» **Required action**
Once the images are set aside, print the remaining lines below exactly.
Segment Start: Input for this task
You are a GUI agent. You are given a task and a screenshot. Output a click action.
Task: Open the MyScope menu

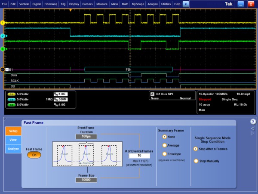click(x=138, y=4)
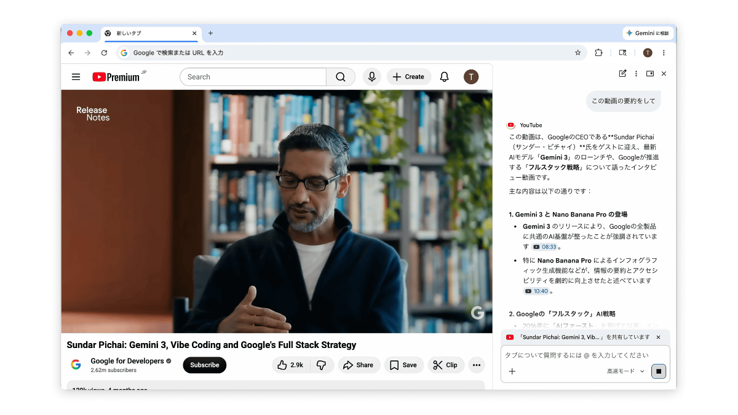The image size is (738, 415).
Task: Open YouTube notifications bell
Action: [x=444, y=77]
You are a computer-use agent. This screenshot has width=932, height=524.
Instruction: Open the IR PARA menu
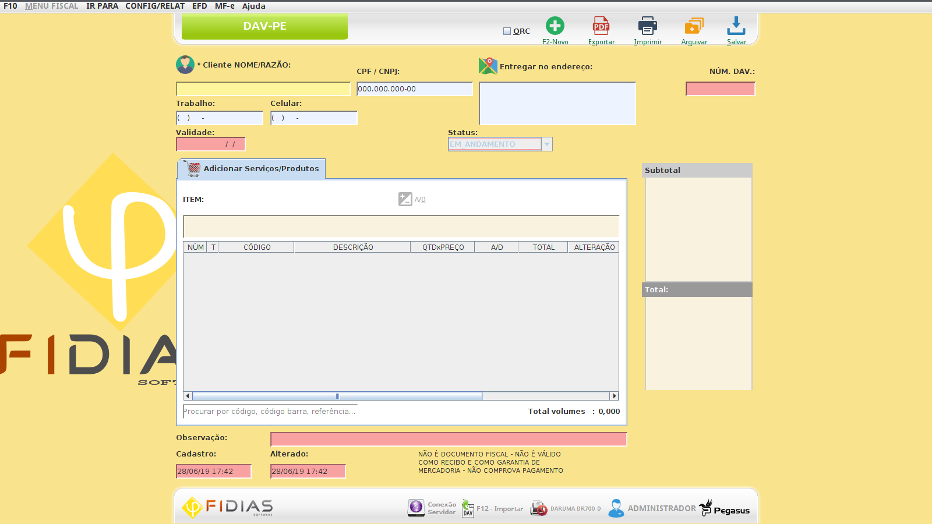[102, 6]
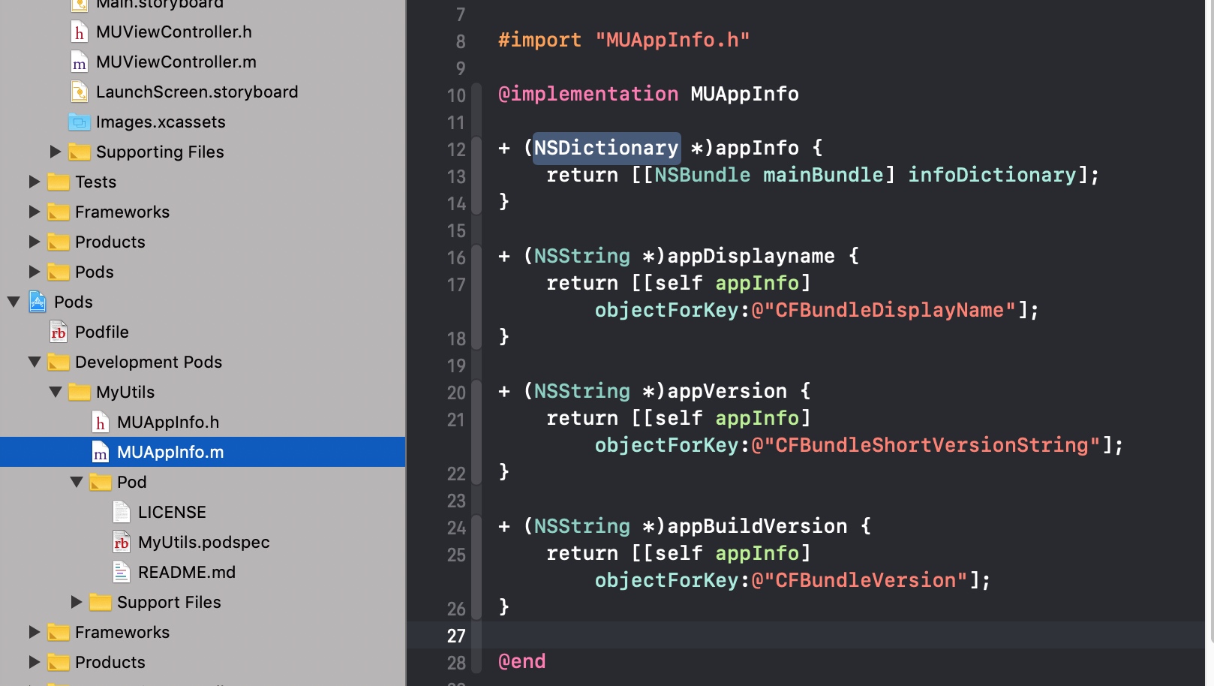Collapse the MyUtils folder
The image size is (1214, 686).
(56, 392)
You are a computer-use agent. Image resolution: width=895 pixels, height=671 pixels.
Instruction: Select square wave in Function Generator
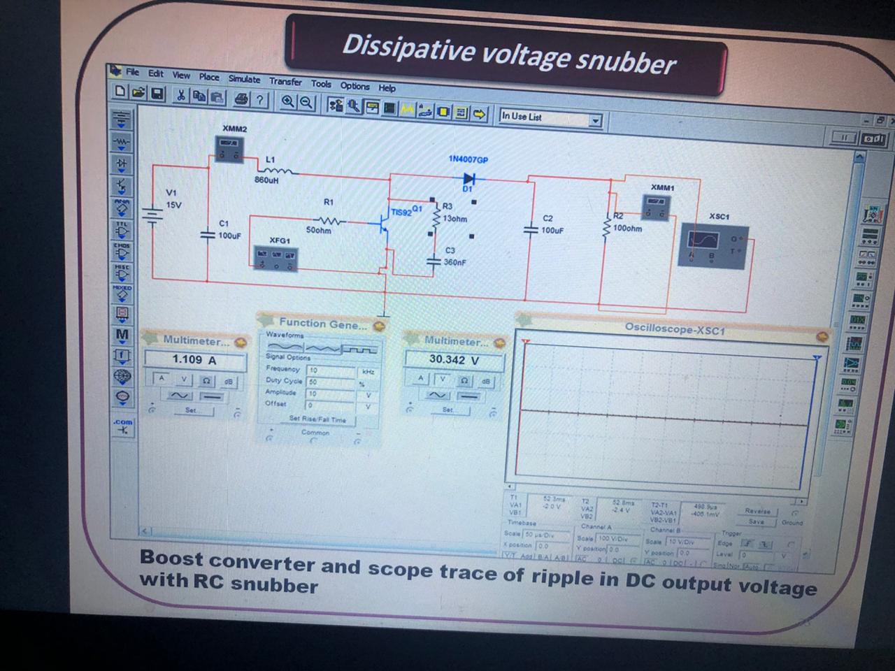[x=361, y=348]
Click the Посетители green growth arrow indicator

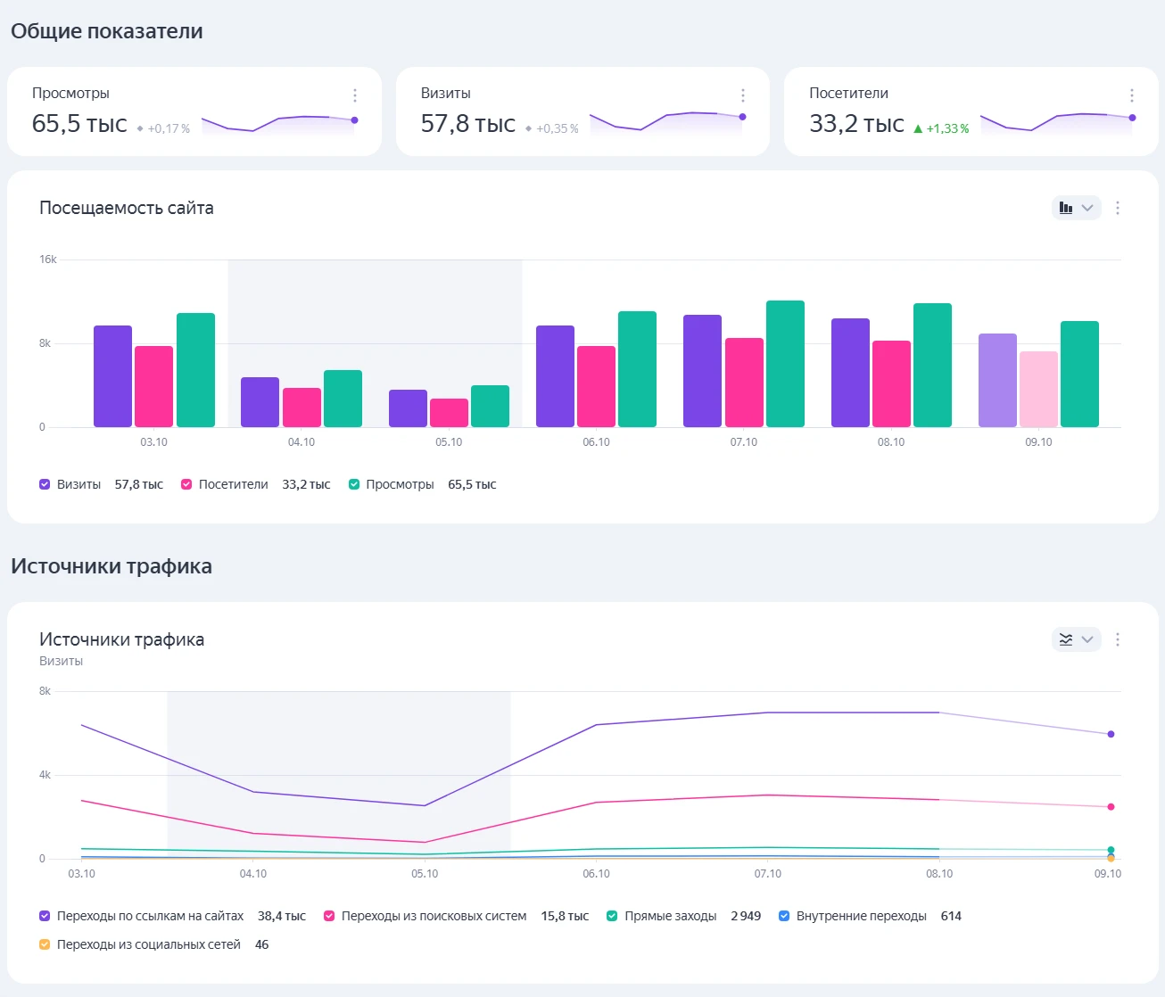click(918, 128)
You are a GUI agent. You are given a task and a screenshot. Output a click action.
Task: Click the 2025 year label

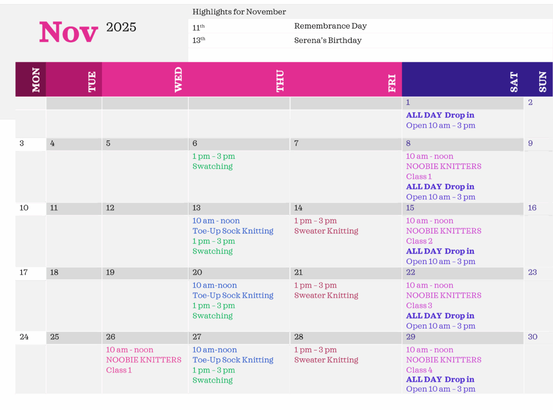click(121, 27)
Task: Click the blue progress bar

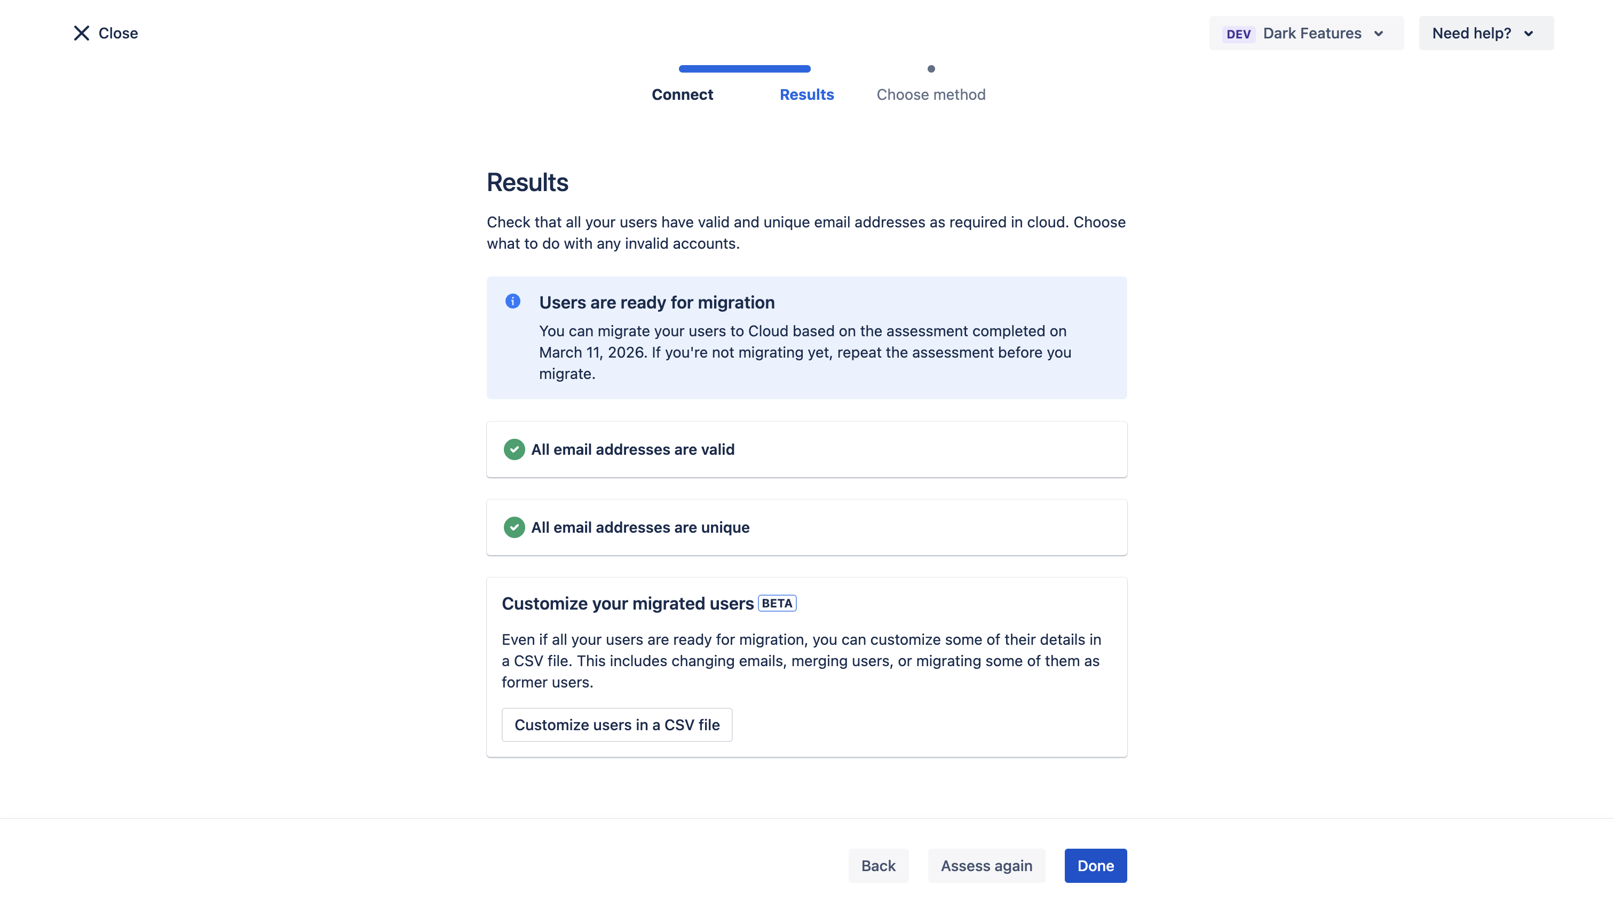Action: 744,69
Segment End: Input for this task
» **Answer to the problem**
You are a GUI agent. You are given a task and a screenshot. Output a click action.
Task: Open the MyScope menu

click(x=138, y=4)
The image size is (738, 415).
Task: Open YouTube notifications bell
Action: [x=444, y=77]
You are a computer-use agent. This screenshot has width=932, height=524.
Instruction: Open the IR PARA menu
[102, 6]
Collapse the MyUtils folder
The image size is (1214, 686).
(56, 392)
You are a computer-use agent. Image resolution: width=895 pixels, height=671 pixels.
Instruction: Select square wave in Function Generator
[x=361, y=348]
Click the Посетители green growth arrow indicator

click(918, 128)
You are a GUI agent. You are given a task and a screenshot. Output a click action.
Task: Click the 2025 year label

click(121, 27)
Task: Click the blue progress bar

Action: 744,69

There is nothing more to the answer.